## ASSIGNMENT:
After locating the line that contains "Where should I click to: Open the" in the records below, write out exactly that line and each line after it through the one that contains "Given: Select On startup in the sidebar", and nothing else.

## INFORMATION:
★ ★ ★ ★

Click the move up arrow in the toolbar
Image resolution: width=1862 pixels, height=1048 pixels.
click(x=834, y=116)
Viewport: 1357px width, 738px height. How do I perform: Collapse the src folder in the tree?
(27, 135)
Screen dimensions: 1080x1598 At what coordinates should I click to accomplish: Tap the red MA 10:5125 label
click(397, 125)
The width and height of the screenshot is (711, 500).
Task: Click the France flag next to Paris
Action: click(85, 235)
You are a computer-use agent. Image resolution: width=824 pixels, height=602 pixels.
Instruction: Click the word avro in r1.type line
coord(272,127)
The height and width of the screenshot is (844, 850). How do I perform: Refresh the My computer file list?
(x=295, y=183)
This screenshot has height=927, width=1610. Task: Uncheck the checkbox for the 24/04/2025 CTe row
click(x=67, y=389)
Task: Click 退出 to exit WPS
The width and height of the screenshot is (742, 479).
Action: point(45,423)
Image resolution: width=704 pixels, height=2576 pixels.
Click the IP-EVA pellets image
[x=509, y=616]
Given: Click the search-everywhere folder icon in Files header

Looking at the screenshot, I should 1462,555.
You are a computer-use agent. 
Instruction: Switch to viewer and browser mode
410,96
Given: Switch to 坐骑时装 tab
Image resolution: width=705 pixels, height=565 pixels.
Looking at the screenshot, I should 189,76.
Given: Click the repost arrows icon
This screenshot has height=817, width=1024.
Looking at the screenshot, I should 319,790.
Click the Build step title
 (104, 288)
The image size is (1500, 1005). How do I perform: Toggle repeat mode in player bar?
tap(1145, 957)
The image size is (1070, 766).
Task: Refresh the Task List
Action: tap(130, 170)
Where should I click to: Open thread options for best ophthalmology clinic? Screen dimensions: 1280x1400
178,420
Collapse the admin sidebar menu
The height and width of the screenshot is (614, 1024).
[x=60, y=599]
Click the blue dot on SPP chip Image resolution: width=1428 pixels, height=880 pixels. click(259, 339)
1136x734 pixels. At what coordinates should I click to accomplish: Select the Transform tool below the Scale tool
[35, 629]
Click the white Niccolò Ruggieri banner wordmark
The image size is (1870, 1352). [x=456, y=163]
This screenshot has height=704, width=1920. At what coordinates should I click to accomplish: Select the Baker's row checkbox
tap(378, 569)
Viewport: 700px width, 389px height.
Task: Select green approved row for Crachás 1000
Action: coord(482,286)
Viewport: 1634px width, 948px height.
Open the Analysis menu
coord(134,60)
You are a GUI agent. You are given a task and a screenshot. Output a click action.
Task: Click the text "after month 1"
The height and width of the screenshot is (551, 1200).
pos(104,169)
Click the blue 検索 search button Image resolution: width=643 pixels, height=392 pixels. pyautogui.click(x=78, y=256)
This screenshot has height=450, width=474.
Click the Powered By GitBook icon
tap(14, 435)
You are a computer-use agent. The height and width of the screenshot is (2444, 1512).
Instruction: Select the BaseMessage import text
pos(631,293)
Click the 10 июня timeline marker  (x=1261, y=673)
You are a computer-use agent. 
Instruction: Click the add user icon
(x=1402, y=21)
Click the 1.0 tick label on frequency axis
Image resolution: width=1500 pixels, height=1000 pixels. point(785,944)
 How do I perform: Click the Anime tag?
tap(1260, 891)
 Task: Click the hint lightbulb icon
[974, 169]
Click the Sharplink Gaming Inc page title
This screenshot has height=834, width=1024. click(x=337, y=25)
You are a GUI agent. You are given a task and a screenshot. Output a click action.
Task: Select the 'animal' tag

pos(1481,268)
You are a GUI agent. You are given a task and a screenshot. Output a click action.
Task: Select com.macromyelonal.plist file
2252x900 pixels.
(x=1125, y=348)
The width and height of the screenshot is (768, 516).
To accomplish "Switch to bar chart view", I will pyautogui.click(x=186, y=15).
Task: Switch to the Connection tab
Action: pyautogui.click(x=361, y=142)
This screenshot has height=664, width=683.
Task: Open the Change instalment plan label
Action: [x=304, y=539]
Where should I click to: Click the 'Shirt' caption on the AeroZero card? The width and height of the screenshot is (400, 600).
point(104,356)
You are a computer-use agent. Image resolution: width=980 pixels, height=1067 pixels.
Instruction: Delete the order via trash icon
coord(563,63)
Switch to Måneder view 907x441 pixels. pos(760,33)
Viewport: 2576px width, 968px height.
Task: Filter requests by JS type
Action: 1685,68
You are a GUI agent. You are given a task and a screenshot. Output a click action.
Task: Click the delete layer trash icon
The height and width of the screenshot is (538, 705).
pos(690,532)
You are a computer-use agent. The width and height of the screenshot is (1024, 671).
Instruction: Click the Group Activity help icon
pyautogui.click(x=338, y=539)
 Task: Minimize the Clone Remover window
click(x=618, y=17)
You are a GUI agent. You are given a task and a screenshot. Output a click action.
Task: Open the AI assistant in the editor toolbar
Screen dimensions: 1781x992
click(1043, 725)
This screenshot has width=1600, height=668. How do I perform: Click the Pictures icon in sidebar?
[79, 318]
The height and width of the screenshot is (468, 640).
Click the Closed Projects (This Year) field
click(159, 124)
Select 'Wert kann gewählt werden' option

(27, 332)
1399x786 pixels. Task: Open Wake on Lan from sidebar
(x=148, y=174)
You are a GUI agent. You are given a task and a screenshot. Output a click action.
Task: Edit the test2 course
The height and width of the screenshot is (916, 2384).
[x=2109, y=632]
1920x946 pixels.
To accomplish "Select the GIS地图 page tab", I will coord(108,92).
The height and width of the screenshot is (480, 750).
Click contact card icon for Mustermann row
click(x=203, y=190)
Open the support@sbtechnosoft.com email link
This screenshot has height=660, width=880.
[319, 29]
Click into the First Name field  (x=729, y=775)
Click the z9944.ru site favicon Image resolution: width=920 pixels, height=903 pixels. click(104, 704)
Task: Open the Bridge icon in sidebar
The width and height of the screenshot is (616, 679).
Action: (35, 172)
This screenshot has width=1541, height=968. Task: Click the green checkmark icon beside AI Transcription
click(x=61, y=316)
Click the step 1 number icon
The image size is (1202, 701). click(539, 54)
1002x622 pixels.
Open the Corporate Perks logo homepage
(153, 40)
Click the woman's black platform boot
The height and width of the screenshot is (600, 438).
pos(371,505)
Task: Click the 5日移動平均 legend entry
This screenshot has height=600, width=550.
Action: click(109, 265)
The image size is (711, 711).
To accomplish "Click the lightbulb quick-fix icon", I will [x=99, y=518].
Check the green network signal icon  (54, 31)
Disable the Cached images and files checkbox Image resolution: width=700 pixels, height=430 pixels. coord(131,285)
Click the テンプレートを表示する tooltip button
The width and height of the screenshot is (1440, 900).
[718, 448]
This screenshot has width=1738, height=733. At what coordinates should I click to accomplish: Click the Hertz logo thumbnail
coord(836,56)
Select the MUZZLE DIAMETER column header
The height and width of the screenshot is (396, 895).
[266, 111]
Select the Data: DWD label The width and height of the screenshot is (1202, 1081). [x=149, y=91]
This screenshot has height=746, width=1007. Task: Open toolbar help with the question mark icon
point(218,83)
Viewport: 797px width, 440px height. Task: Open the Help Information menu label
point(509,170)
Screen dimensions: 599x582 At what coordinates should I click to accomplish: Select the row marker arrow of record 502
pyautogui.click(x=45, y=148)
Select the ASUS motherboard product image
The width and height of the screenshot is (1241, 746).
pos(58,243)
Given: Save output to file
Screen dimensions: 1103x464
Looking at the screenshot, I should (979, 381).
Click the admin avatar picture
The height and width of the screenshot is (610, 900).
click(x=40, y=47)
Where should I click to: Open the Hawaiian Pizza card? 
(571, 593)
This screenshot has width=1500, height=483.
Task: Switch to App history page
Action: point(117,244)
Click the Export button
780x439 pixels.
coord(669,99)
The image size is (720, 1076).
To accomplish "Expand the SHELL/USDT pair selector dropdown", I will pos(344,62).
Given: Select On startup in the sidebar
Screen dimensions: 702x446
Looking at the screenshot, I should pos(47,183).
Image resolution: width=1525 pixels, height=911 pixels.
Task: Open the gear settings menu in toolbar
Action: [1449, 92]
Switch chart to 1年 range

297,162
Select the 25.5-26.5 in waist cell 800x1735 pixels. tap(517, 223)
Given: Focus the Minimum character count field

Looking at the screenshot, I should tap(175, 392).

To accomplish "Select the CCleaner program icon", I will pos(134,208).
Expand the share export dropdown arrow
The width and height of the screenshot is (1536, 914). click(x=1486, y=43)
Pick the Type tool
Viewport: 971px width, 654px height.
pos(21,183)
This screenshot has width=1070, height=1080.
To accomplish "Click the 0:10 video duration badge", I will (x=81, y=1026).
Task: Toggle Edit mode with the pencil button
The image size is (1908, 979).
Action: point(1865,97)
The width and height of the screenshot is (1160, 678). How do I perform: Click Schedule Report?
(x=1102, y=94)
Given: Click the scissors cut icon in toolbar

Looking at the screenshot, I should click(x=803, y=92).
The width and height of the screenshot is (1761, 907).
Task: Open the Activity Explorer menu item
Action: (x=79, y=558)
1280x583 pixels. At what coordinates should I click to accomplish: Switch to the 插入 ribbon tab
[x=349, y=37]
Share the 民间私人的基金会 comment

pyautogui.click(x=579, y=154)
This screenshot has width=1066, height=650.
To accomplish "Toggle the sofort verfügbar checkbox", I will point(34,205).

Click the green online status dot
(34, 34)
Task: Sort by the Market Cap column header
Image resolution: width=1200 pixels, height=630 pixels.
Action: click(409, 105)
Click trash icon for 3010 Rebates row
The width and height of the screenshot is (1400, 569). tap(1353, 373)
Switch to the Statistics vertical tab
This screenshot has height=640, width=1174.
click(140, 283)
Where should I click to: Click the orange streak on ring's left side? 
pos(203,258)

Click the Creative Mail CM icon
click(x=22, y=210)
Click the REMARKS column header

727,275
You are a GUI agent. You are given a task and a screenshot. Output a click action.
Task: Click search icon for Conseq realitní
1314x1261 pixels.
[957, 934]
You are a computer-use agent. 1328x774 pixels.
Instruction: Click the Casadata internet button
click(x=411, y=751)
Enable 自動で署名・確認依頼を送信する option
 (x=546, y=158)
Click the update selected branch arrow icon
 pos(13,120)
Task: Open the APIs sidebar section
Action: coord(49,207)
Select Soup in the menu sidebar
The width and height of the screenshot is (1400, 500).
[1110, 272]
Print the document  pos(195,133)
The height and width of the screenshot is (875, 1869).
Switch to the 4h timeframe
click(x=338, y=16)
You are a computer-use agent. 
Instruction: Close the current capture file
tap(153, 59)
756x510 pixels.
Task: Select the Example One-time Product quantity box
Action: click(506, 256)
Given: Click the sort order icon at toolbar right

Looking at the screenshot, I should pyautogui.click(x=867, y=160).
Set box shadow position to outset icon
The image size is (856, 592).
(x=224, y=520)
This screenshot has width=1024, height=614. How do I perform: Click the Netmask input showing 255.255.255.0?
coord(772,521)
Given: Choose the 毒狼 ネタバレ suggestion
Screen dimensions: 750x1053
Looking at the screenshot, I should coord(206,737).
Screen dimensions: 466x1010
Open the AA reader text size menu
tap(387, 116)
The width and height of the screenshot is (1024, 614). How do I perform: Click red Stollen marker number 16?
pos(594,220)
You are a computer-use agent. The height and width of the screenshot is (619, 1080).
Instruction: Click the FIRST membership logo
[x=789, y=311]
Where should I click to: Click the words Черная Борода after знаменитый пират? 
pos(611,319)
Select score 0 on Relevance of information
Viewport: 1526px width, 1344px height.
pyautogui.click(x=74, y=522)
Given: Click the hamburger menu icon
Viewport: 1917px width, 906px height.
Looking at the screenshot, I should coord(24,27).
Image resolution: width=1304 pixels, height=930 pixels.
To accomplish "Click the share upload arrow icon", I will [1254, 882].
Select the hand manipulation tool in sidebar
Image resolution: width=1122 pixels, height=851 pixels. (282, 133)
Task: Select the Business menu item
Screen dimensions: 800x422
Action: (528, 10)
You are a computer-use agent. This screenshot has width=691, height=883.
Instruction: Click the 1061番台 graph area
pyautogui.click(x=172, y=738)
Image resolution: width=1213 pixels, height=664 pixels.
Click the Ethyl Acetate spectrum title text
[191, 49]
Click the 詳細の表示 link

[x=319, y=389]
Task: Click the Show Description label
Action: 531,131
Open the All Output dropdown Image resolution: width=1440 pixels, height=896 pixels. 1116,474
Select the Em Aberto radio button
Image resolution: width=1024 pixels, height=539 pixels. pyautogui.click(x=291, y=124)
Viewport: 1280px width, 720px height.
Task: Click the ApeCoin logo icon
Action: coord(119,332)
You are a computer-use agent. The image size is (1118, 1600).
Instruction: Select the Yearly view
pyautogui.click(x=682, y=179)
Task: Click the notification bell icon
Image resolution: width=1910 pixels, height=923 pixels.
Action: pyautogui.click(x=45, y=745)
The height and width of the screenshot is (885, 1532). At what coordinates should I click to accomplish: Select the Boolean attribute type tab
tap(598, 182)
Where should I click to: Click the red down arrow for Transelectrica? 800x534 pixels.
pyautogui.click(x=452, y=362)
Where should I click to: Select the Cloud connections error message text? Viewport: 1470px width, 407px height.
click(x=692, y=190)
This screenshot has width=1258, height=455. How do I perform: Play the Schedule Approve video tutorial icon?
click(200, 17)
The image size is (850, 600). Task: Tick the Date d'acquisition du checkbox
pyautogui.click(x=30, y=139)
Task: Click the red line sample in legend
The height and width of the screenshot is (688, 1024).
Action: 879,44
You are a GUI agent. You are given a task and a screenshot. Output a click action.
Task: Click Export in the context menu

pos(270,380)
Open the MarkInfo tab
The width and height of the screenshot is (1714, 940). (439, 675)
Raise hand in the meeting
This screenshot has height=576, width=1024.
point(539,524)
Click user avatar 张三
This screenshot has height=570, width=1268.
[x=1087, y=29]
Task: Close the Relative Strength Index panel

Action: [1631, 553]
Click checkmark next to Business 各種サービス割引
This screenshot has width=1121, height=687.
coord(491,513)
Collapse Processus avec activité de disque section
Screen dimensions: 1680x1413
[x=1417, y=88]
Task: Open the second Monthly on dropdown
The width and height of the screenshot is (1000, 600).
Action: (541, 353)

★ ★ ★ ★

## TASK RESULT:
Where should I click to: Open the Hawaiian Pizza card? 
(571, 593)
This screenshot has width=1500, height=483.
Task: Switch to App history page
Action: point(117,244)
Click the Export button
780x439 pixels.
coord(669,99)
The image size is (720, 1076).
To accomplish "Expand the SHELL/USDT pair selector dropdown", I will pos(344,62).
Given: Select On startup in the sidebar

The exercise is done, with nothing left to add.